Home > Bold Faith Type > Faith in Public Live Part 2: Mainstream Baptist on Revisionist History

Faith in Public Live Part 2: Mainstream Baptist on Revisionist History

August 18, 2006, 3:47 pm | Posted by FPL

Dear Randall,

It is truly a delight to be in dialogue with someone who understands real Baptists so well. The chapter on “Where Have All the Baptists Gone?” in your new book Thy Kingdom Come is one of the best summations in print regarding the about face that many Baptists have made toward the First Amendment.

For lifelong Baptists like myself, it is hard to believe that the Baptist legacy as advocates for liberty of conscience and separation of church and state could be so thoroughly disowned by the descendants of those who literally paid with their own blood to give it to later generations.

Few who review the original sources for themselves would disagree with your crediting the Separatist-Puritan-Baptist-Seeker Roger Williams with conceiving the metaphor for a “wall of separation” between church and government. Unfortunately, the writings of the revisionist historians and theocrats within the Religious Right have been so widely disseminated and broadcast over the last quarter century that the facts of history are no longer perceived as valid.

I think the concerted effort by the Religious Right to place Decalogue displays on public property comprises the spearhead of a campaign to establish Christianity as this nation’s official religion. This morning’s newspaper reveals that another Ten Commandments monument is being erected on public property in Oklahoma. A decision is still pending over the monument to American theocracy that was erected on the Haskell County Courthouse lawn in Stigler, Oklahoma.

Eighty percent of the population in Haskell County Oklahoma claims to be Baptist. A Baptist minister solicited funds and erected the monument to “‘battle’ against Satan” and to affirm this nation’s “Christian heritage.” The heritage being affirmed, however, has more to do with the “democratic theocracy” of the Massachusetts Bay Colony than with the constitutional republic of the United States of America. The Stigler monument placed the Ten Commandments on one side and the Mayflower Compact on the other.

If more Baptists knew the history of Massachusetts Bay Colony, surely fewer of them would approve of monuments to that legacy. Under their system of law and jurisprudence, Baptists, Quakers and other religious dissenters were severely persecuted.

Persecutions over matters of faith in Massachusetts just began with the banishment of Roger Williams.
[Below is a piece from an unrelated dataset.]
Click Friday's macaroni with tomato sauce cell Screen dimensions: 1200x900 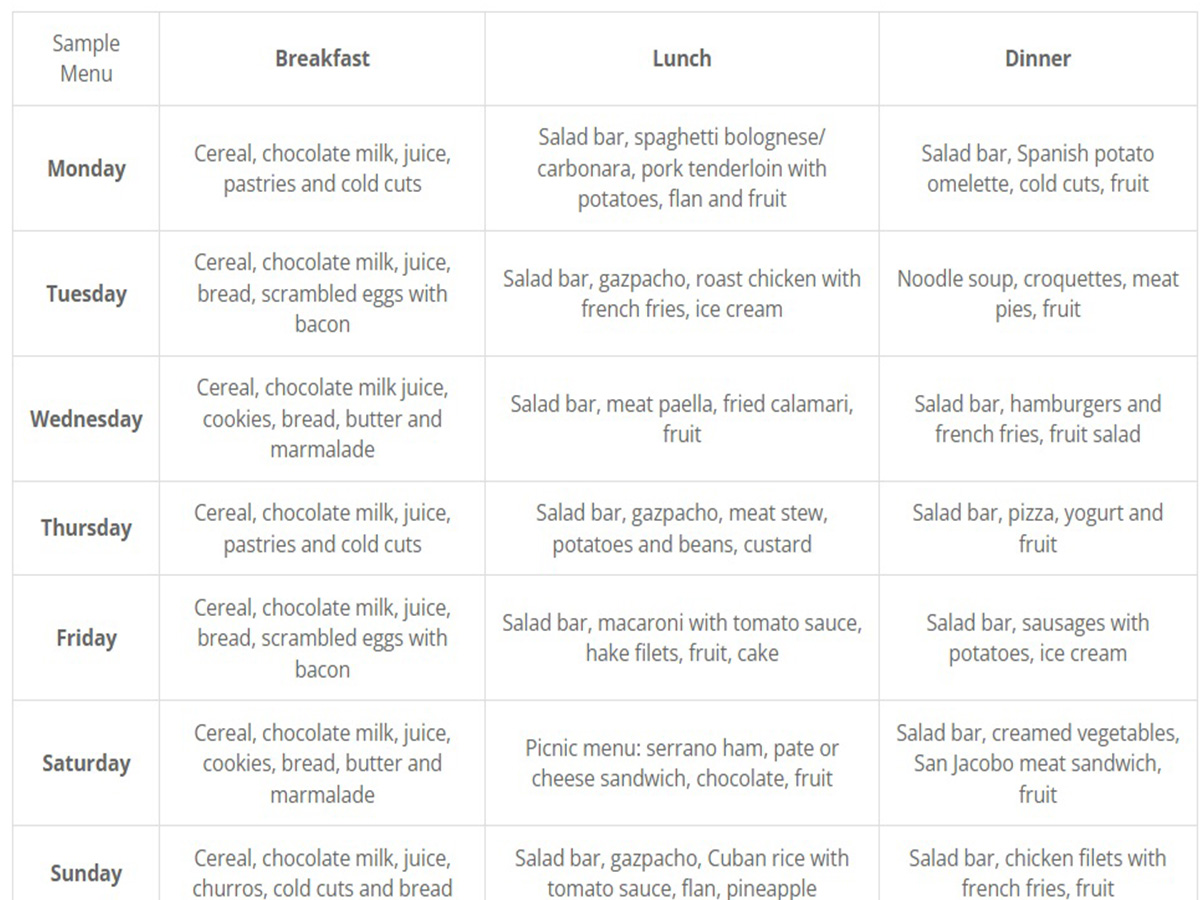pos(682,638)
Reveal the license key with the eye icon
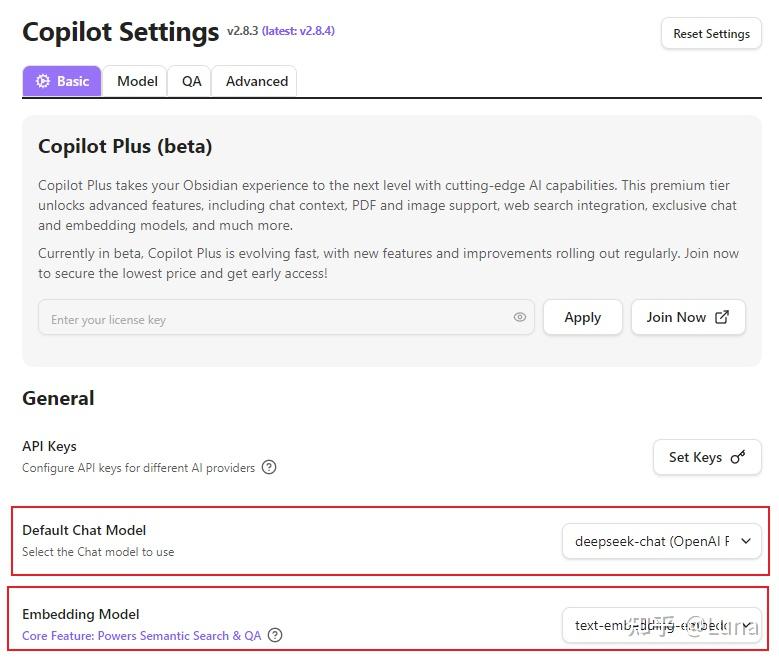Screen dimensions: 779x658 pos(520,318)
It escalated from there. In the summer of 1651, John Clarke, John Crandall, and Obadiah Holmes — all members of the Baptist Church at Newport, Rhode Island — were arrested and imprisoned for holding an unauthorized worship service in the home of a blind Baptist named William Witter who lived at Lynn, Massachusetts outside Boston. They were sentenced to be fined or whipped. Fines for Clarke and Crandall were paid by friends. Holmes refused to let friends pay his fine and was publicly whipped on the streets of Boston on September 6, 1651. In 1653, Henry Dunster, the first president of Harvard University, refused to have his fourth child baptized as an infant and proclaimed that only believers should be baptized. He was forced to resign from his position and banished from Cambridge, Massachusetts. In 1663, John Myles moved an entire Baptist congregation from Wales to escape the religious persecutions authorized by England’s 1662 Act of Uniformity. They first settled in Massachusetts, but by 1667 the authorities forced the congregation to move to the frontier in Rhode Island.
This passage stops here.